DO THIS
List every line below that contains the word "footnote". Case counts.

DATASET
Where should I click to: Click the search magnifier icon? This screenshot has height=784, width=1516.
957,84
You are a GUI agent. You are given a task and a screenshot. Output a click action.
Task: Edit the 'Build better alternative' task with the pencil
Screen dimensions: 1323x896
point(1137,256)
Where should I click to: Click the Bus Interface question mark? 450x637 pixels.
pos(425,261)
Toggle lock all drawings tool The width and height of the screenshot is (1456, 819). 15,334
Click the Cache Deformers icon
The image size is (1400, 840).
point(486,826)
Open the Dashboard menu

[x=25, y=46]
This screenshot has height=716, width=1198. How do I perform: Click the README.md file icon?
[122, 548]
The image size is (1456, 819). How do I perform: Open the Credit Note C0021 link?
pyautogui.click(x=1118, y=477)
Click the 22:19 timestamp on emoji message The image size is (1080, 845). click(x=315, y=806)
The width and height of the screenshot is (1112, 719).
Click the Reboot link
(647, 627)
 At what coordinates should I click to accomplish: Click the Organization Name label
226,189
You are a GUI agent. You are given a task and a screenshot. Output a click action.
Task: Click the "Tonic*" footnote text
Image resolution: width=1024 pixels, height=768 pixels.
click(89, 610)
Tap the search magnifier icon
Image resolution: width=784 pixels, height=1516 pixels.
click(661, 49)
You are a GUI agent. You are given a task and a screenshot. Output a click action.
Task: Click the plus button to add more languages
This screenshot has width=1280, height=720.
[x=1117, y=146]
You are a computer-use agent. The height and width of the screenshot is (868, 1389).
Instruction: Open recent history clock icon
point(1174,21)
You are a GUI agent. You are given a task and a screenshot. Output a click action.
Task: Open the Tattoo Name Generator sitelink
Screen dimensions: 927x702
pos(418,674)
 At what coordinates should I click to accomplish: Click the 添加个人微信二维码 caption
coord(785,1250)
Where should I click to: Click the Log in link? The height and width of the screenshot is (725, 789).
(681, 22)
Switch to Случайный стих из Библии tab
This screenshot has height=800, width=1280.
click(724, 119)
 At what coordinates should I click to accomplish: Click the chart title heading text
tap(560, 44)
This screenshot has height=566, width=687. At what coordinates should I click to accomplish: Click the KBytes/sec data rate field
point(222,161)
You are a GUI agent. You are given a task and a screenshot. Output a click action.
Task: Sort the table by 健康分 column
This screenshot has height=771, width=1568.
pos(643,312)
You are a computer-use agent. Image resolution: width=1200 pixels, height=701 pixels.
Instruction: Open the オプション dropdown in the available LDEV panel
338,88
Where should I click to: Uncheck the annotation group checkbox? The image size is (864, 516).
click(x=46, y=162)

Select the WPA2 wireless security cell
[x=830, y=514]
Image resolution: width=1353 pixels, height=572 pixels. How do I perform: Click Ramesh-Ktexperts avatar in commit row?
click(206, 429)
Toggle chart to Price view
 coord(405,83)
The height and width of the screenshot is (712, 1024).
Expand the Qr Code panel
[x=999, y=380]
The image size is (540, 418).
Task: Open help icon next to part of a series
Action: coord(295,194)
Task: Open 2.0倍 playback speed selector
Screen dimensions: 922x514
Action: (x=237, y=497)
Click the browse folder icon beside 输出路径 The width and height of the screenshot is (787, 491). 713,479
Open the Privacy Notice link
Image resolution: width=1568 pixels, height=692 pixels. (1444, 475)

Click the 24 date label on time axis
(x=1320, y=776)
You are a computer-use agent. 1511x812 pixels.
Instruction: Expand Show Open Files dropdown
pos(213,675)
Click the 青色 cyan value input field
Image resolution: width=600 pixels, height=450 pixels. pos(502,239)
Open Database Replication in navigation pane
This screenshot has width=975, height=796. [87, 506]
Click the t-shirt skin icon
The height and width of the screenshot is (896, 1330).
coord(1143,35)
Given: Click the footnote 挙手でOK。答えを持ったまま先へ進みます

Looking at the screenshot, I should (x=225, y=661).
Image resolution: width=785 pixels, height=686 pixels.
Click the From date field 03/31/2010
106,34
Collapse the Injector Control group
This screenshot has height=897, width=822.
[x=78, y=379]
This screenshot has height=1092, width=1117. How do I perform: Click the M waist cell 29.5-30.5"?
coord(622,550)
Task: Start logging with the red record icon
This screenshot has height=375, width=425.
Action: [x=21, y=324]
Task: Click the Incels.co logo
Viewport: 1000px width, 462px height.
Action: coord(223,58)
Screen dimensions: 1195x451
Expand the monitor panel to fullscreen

THE REPLY
Task: Click the "Tonic*" footnote text
Given: Click the footnote 挙手でOK。答えを持ったまま先へ進みます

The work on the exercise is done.